Я был калекой. Я был слепым калекой без гроша в кармане.
Черт побери.
Эстель прикусила нижнюю губу, когда загрузилось видео на YouTube.
— Эта версия не очень хорошая. Она не самая удачная.
— Скажи, что это не очень хорошая версия тем пятисот миллионам просмотревшим его, Стел, — ухмыльнулась Мэди.
— Вот это да!
Я перевёл взгляд на количество просмотров, и, конечно же, 529 564 311 огромное количество людей видели то, как моя женщина поет с закрытыми глазами, светлые волосы каскадом ниспадают на плечи, а с губ срывается самая красивая, сексуальная, совершенная мелодия, и при этом она играет на пианино.
Она умеет играть на пианино?
Как только я нажал кнопку воспроизведения, внешний мир перестал иметь значение.
Только Эстель.
Только она.
По коже побежали мурашки, когда музыка проникла в мой разум.
Как случайные фразы могли так сильно изменить жизнь? Как они могли заставить меня полюбить ее еще больше, чем я уже любил?

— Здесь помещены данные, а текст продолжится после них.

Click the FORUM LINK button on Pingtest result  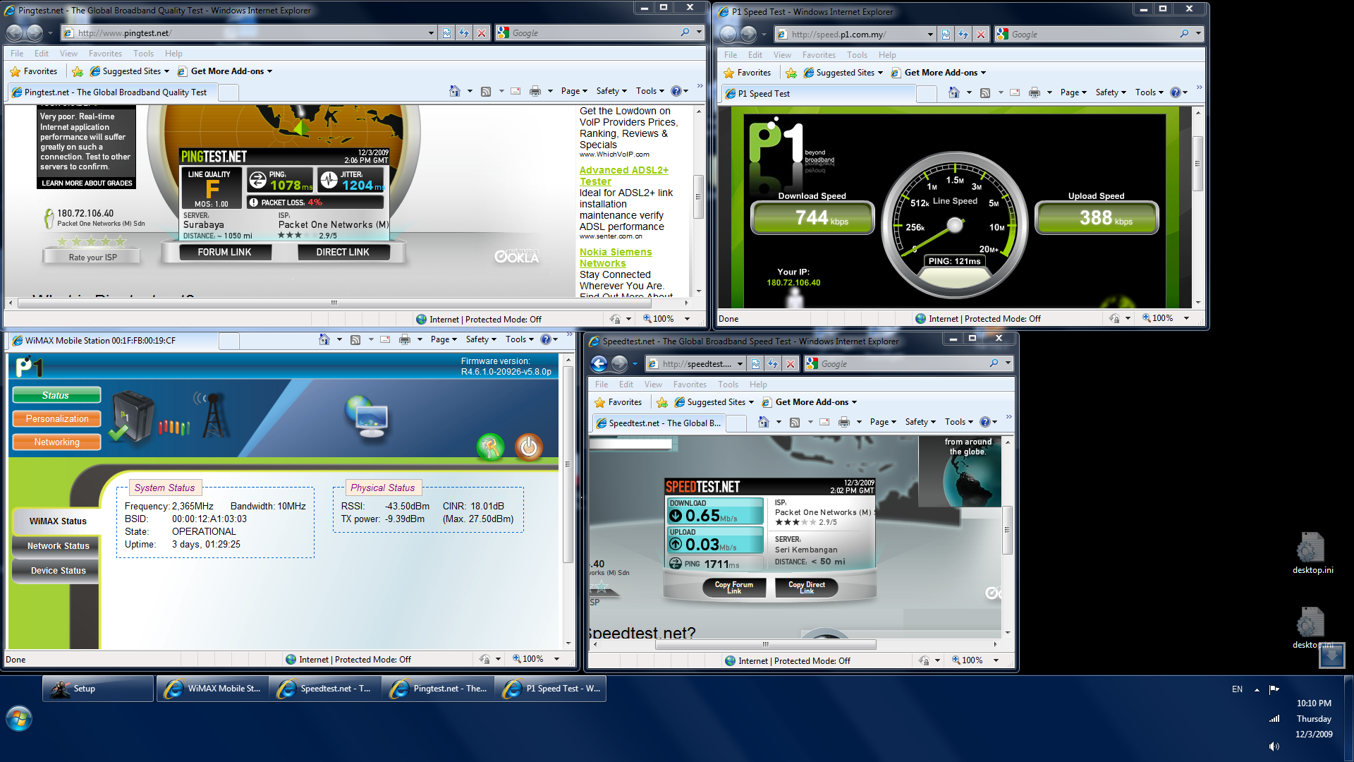pos(224,253)
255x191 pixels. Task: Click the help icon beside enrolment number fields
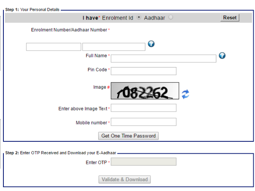[151, 44]
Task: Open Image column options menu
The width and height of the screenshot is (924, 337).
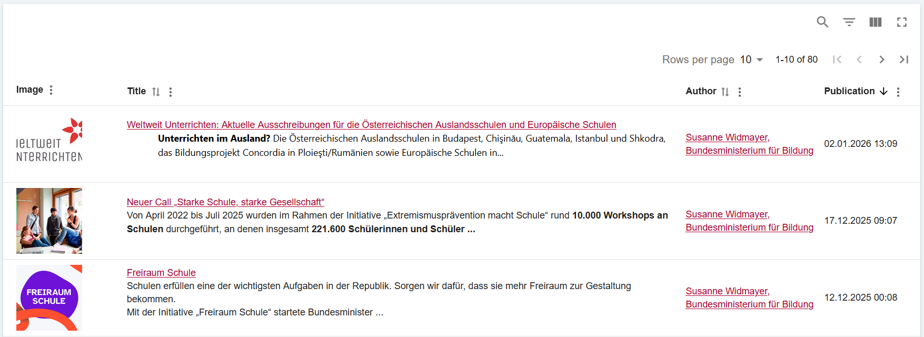Action: [51, 90]
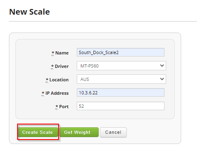Image resolution: width=197 pixels, height=159 pixels.
Task: Click the Driver field label
Action: (62, 66)
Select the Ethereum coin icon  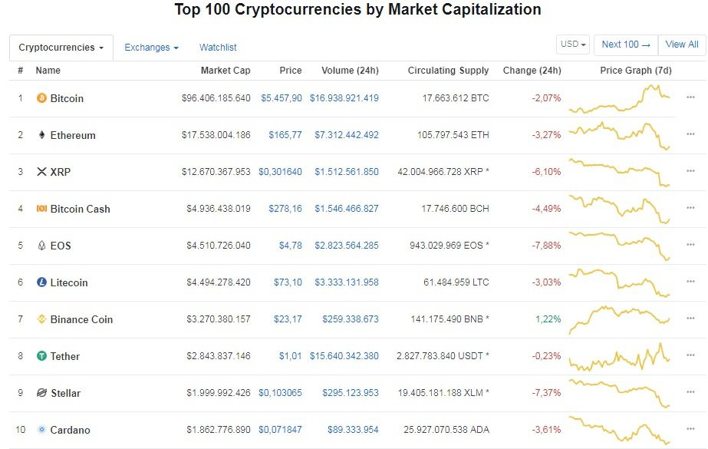[x=41, y=136]
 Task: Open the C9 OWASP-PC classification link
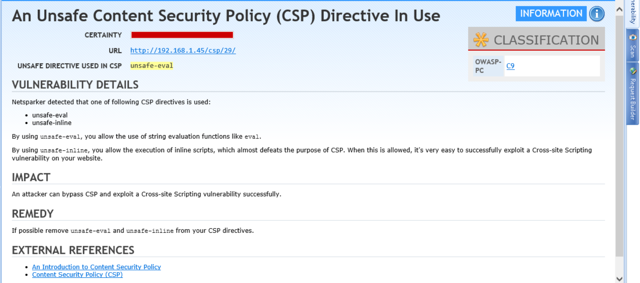(511, 66)
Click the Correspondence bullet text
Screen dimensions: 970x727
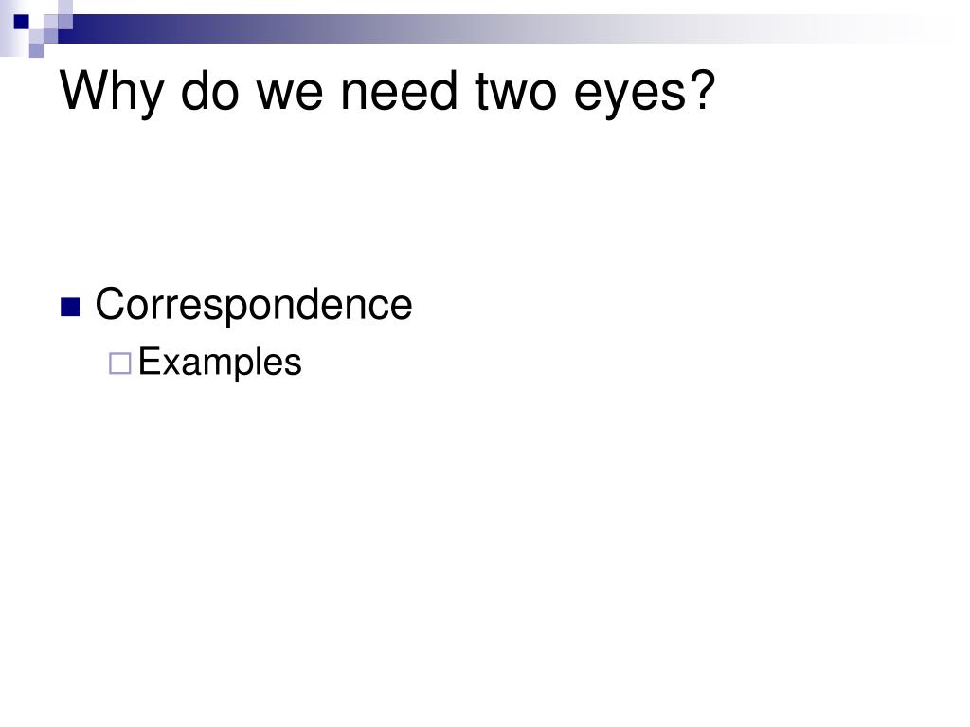point(254,305)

Она полностью владела моим сердцем.
Что я могу дать ей, кроме своей души?
К моменту окончания песни Эстель дрожала.
Почему она дрожит?
От смущения?
От страха, что мне не понравится?
Какова бы ни была причина, я не мог выдержать эмоциональной дистанции между нами.
Она должна знать, как сильно я ее ценю, как боготворю.
Как преклоняюсь перед ней каждый день своей жизни.
Передав телефон Мэди, я схватил Эстель и притянул её к себе. Она ахнула и прижалась к моей груди.
— Я люблю тебя.
Запустив руки в ее волосы, я поцеловал ее крепко, быстро и совершенно неуместно на глазах у публики.
Но меня это не волновало.
Эта женщина была волшебна.
Эта женщина принадлежала мне.
Когда язык Эстель встретился с моим, в нос ударил аромат духов.
Мэди стояла рядом с нами, ухмыляясь, словно сумасшедшая кошка.
— Ох, это так мило. — Чмокнув меня в щеку, она поцеловала Эстель, а затем нахально помахала рукой. — Оставлю вас, голубки, наедине. Похоже, вам есть что обсудить. Финансовое положение, в том числе. — Она засмеялась. — Я буду ждать полного отчета о свадьбе и обо всем остальном, что вы мне не рассказали, к моему возвращению завтра вечером.
Эстель улыбнулась, ее губы блестели от моего поцелуя.
— Хочешь сказать, что я должна рассказать тебе и о нашей дочери?
Я поперхнулся.
— Ух ты, отличный способ свалить это на нее.
— Что? — спросила Мэди, не сводя глаз с Эстель. — Не могла бы ты повторить, пожалуйста?